Mairinquense inicia 2020 com vida nova após transplante de rim


03/01/2020 l Atualizada em - 03/01/2020 às 11:17

Márcio Roberto Cruz realizava há 3 anos sessões de hemodiálise por problemas no rim

Literalmente 2020 é o início de uma nova vida para o mecânico ferroviário aposentado Márcio Roberto Cruz, 41 anos, morador de Mairinque. Após três anos de sessões de hemodiálise provocadas pela síndrome renal policística, doença hereditária descoberta há duas décadas, ele viu a sua vida mudar no dia 27 de dezembro, no Hospital do Rim e Hipertensão, em São Paulo.

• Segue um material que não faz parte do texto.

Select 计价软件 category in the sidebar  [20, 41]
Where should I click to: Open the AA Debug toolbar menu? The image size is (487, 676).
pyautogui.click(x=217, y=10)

Era uma sexta-feira de verificação de exames até a chegada da mensagem do hospital indicando a disponibilidade de um rim compatível para transplante. “Me perguntaram se eu queria efetivar o transplante. É claro que eu queria. A máquina de hemodiálise nos mantém vivos, mas é uma prisão”, compara.

O transplante ocorreu no dia seguinte, em São Paulo, e a volta para casa aconteceu ontem. Ele passou o réveillon no hospital, no pós-cirúrgico, mas não esqueceu de fazer um agradecimento nas redes sociais. Embora não tivesse informação nenhuma do doador, por questão de sigilo, Márcio sabia que, em algum lugar do País, alguém estaria chorando a perda de um ente querido. “Eu estava chateado pois iria passar a virada do ano no hospital. Mas aí lembrei da família do doador que ajudou a quem nem conhecia. Seria egoísmo eu reclamar. Eu só tenho que agradecer, pois um pedaço dessa pessoa vive em mim”, resume.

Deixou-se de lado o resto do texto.